I'm doing a Java code using JOptionPane, and in it, I created an InputDialog that returns the value "1", "2" or "3" entered by the user to a String variable called "return". That done, I need to convert it to int, using Integer.parseInt() . However, if the user types something other than number would give an error in execution at the time of converting to integer , and I do not want this. 

String retorno;
int op;

retorno = JOptionPane.showInputDialog(null, " 1- Criar uma conta \n 2- Acessar uma conta \n 3- Sair");
op = Integer.parseInt(retorno); //se não for número, da erro =/

How to construct the code for when the user enters a value, make sure it is number, and if not, to return an error to the user instead of sticking and stop execution ?

    
asked by anonymous 30.11.2015 / 17:55

4 answers

7

Since it is only 3 values, you can make a switch-case for each of the options.

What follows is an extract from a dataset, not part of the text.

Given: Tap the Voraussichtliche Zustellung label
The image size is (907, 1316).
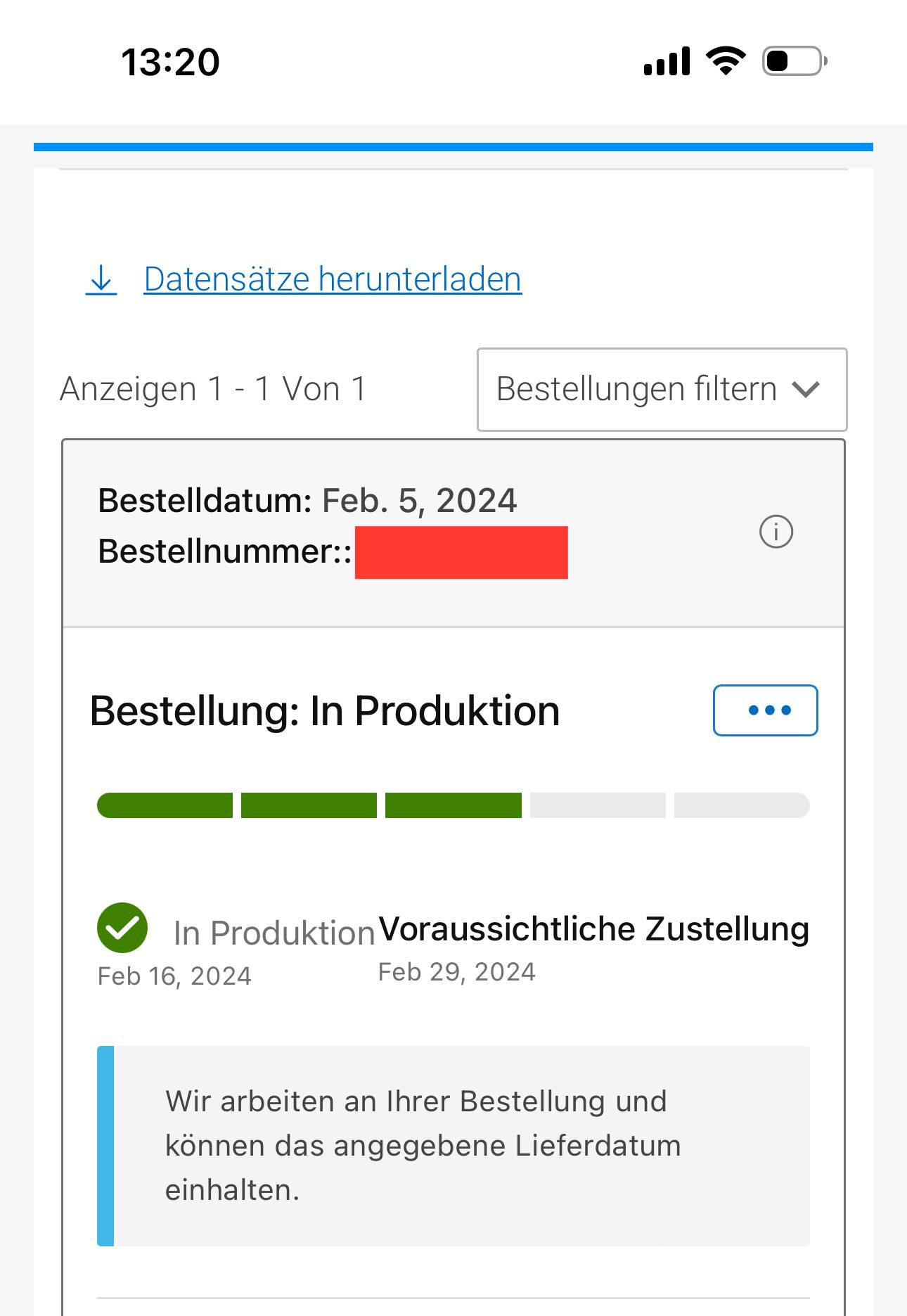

It's less expensive than throwing an exception.

Code: 

import javax.swing.JOptionPane;

public class Teste {
    public static void main(String[] args) {
        String retorno = JOptionPane.showInputDialog(null, " 1- Criar uma conta \n 2- Acessar uma conta \n 3- Sair");
        int op=0;
        switch (retorno) {
        case "1":
            op=1;
            break;
        case "2":
            op=2;
            break;
        case "3":
            op=3;
            break;
        default:
            break;
        }
        System.out.println(op);
    }
}
    
30.11.2015 / 18:05
5

There are several ways to do this, how you're going to do depends a little on taste and also the complexity of your application, but come on.

If it is a small application and you only want to validate if the user input is equal to 1 , 2 or 3 3, a switch-case validating if the input is one of these values. 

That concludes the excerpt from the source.